No sé cuando comenzó esta
enfermedad que me martiriza y me socava. Mis pasos me dirigen hacia la puerta
pero, en cuanto me acerco, mi estómago llena todo el espacio y me hace correr
al lado más alejado de la estancia. Tienes que superarlo, me digo, pero no lo
consigo. Me siento y pienso en el tiempo que llevo sin salir. Intento entonces
acercarme a la ventana para al menos mirar el exterior, pero no la encuentro.
Recuerdo que antes, cuando salía, disfrutaba lavándome el pelo, el olor a
champú, sentir el agua de la ducha caliente recorriendo mi cuerpo,
acariciándome. ¡Qué placer! ¿Dónde estará ahora el cuarto de baño? ¿Habrá
desaparecido como el resto de la casa? No recuerdo qué pasó, qué fue lo que
acabó con todo, con mi vida. Acaricio mi pelo y miro mis uñas, negras y rotas.
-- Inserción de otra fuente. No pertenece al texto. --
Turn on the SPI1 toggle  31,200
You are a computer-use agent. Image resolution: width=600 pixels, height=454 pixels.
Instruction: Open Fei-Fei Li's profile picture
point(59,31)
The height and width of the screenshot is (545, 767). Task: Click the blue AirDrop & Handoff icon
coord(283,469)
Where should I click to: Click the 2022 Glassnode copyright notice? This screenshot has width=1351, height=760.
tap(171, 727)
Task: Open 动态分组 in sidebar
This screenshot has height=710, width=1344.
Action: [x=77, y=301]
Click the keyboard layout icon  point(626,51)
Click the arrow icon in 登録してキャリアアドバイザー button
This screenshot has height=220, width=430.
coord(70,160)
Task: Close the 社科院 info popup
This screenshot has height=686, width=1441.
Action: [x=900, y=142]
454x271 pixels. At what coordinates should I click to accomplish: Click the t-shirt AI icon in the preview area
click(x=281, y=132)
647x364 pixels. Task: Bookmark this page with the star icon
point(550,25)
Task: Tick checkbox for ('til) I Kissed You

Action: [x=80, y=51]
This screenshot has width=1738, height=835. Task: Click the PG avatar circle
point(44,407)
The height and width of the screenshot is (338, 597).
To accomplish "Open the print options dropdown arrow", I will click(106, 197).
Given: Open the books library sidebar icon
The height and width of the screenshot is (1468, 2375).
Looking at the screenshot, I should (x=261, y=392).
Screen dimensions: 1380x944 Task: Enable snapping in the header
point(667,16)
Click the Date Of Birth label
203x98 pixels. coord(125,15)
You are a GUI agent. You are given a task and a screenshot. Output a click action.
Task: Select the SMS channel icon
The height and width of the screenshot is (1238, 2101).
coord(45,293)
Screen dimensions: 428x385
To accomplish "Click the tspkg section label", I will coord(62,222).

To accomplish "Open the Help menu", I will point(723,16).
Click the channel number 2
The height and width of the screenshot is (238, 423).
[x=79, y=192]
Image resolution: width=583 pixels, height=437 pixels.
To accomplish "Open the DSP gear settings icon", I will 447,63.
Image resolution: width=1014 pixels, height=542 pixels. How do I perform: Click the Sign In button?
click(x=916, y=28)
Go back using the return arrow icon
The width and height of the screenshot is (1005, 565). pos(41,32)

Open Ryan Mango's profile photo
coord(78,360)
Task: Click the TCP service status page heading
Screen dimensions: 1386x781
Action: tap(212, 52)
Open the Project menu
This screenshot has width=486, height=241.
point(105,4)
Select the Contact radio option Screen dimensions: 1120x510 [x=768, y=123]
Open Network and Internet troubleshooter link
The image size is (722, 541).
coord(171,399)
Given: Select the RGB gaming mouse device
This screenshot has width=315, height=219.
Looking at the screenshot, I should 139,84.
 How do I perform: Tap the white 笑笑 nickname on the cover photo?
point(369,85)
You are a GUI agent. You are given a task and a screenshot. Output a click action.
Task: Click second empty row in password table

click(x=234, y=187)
Si pudiera salir… Me acerco de nuevo a la puerta, llevo la mano al pomo, lo
giro y se abre justo en ese instante una cancela por
la que alguien introduce una bandeja con algo de comida y agua. Sobre ella una
nota: “Mi amor, sabes que te quiero. Eres mía”. Sí, me quiere, cómo
puedo dudarlo. ¿Me quiere? ¿Me quiere? Me dirijo entonces con decisión hacia la pared del fondo en el cubículo en el que vivo, dibujo un rectángulo y,
girando el pomo, me decido y salgo al exterior.